Morocco already prides itself on the biggest wind farm in the whole African continent. Launched in December 2014, Tarfaya wind farm has a capacity of about 300 megawatts. Overall, Moroccan wind energy production is around 800 megawatts. Estimates reckon that Morocco’s inland potential is about 25 gigawatts. Its offshore potential is estimated at 250 gigawatts. The government aims at adding 2,000 megawatts to its current production by 2020.
Morocco has also launched an ambitious plan to exploit solar power. The project was aptly named Noor – which means light, in Arabic. Once completed, it will be the biggest solar plant on earth: Covering an area of 30 square kilometres it will be the size of Rabat, Morocco’s capital. The project is divided into four phases. Phase one, called Noor 1, was launched by King Mohamed VI in 2013. Its cost was about 660 million dollars. The whole project requires investments for 9 billion dollars. International institutions like the World Bank, the European Investment Bank, and the African Development Bank as well as national institutions like the German public bank and the French development agency provided funds.
Noor 1 energy production should have started by the end of 2015 – in fact, the start of operations was supposed to follow suit the climate conference in Paris (COP21). Instead, King Mohamed VI inaugurated the thermodynamic solar power plant on Thursday 4 February, afore Spanish foreign minister, José Manuel Garcia–Margallo, and French ministry of ecology, Ségolène Royal.
Phase two and three – which will produce 200 megawatts and 150 megawatts, respectively – should be launched this year, while phase four – which will produce the smallest share, 70 megawatts – is at the call for tenders stage.
Once completed, Noor will produce 580 megawatts, enough to light one million houses. Noor 1 alone should produce around 160 megawatts. The plant is located in south central Morocco, near Ouarzazate, nicknamed ‘the door of the desert’. The glance over 800 rows of parabolic troughs – that is, 500,000 mirrors, 12 metres high, which follow the sun through the day – so close to the reddish sand of the desert is impressing – even for a location like Ouarzazate used to host great movie productions like ‘Lawrence of Arabia‘ and ‘The Mummy‘, and TV series like ‘Game of Thrones‘.

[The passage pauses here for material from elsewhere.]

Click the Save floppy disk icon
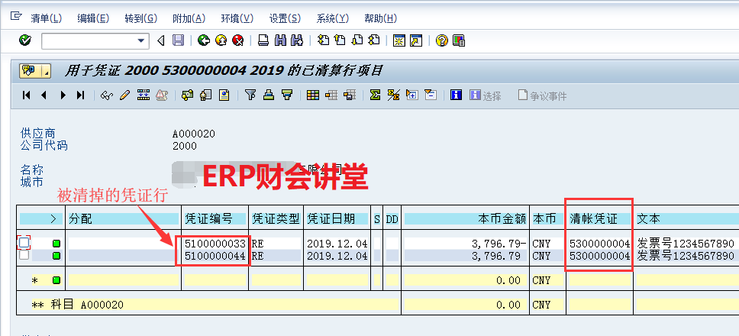 click(178, 40)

The construction of four more solar parks located in Midelt, Tata, Laayoun and Boujdour, will allow the production to reach the target of 2,000 megawatts, by 2020.
Developing renewable energy sources should allow Morocco to get rid of energy dependence. Furthermore, it should contribute to industrial development and create jobs, encouraging the economy. Noor 1 alone employed around 1,000 workers and represented an opportunity for local businesses.
Coupled with eco–tourism, energy exports towards the region – Morocco is already negotiating a supply contract with Tunisia – and towards Europe might become important sources of revenues. «We believe that it’s possible to export energy to Europe but first we would have to build the interconnectors which don’t yet exist,» said Maha el-Kadiri, Moroccan solar energy agency (MASEN) spokeswoman.
Moroccan energy minister, Abdelkader Amara, said during COP21 that the country should reduce by 13 percent its greenhouse gas (GHG) emissions, by 2030. He added that this target might be raised to 32 percent if the international community helped Morocco to achieve its green energy goals. (Morocco will host COP22 in Marrakech.)
Morocco’s general objective is to produce 42 percent of its energy demand by 2020, and 52 percent of its energy demand by the following decade. It’s about 6 gigawatts requiring an investment of 35 billion dollars – a great opportunity for foreign investors.
(Morocco is going green not only in terms of energy. The country is the second-largest consumer of plastic bags: 26 million bags used each years. As of November 2015, the parliament approved a draft bill to outlaw the production, import, marketing and consumption of plastic bags, starting from July 2016. Few exceptions apply: trash, cooler, freezer bags and those for agricultural use.)